PROBLEM TO SOLVE —
In the material below, identify each line bearing the word "dimensions". Reproduce those lines.
=== DATA ===
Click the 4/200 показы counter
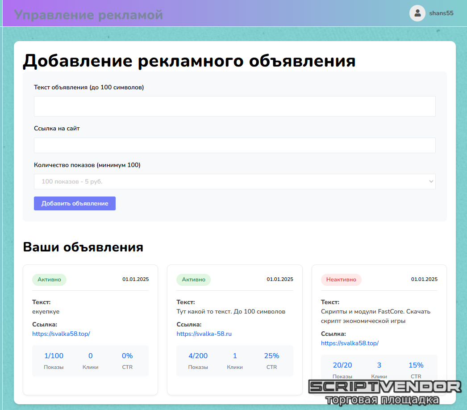This screenshot has height=410, width=467. coord(198,356)
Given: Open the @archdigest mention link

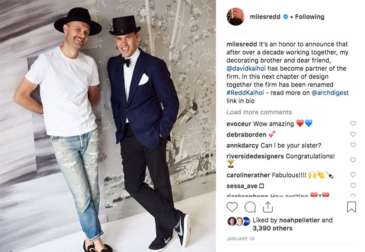Looking at the screenshot, I should click(330, 93).

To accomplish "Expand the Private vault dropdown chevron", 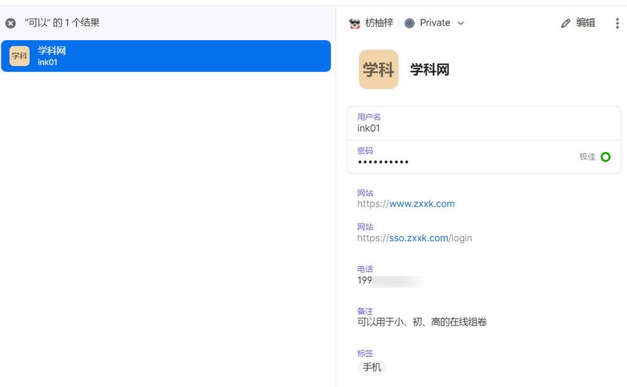I will (x=461, y=23).
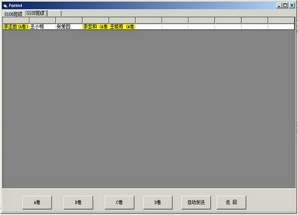Switch to the 0105班级 tab

click(36, 14)
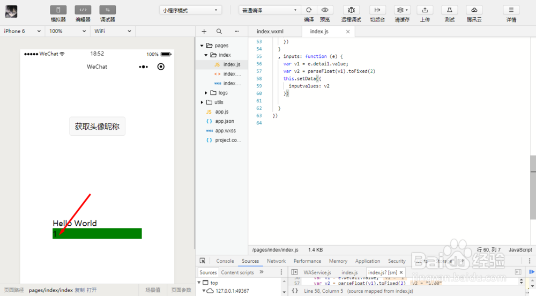Toggle the editor panel button
536x296 pixels.
pos(83,10)
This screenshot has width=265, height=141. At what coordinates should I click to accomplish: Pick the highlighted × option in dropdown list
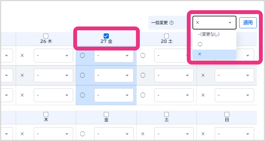click(x=200, y=54)
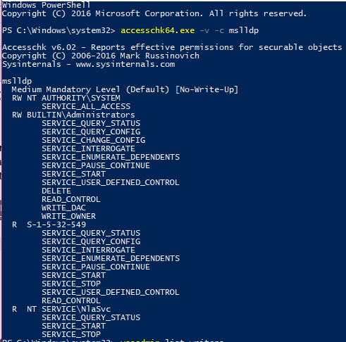
Task: Click the mslldp argument in command
Action: [244, 30]
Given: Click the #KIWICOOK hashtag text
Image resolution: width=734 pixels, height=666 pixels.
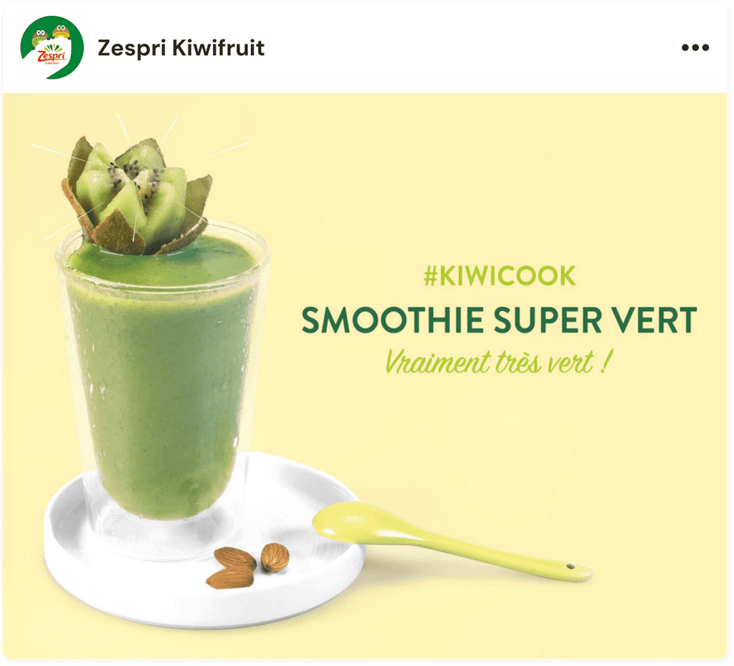Looking at the screenshot, I should click(x=500, y=276).
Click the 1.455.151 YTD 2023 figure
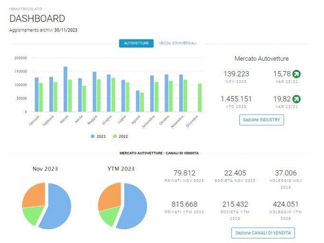This screenshot has width=324, height=243. pos(236,99)
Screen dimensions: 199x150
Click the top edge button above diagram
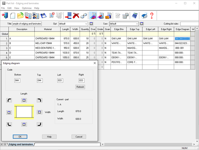coord(24,100)
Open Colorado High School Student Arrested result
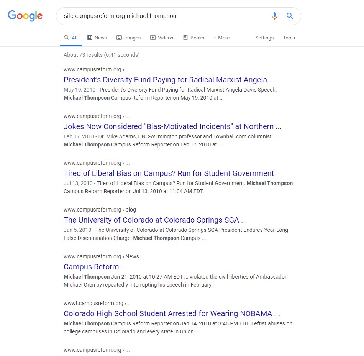This screenshot has width=364, height=356. 172,313
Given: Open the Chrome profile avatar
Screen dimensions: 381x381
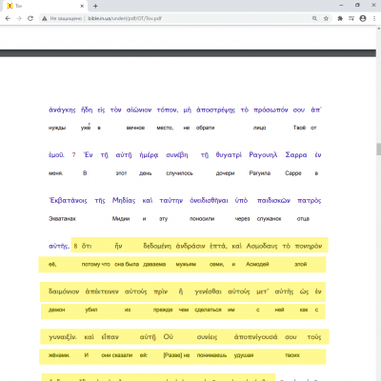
===
RESPONSE TO THE EXERCISE —
Screen dimensions: 199x150
Screen dimensions: 381x381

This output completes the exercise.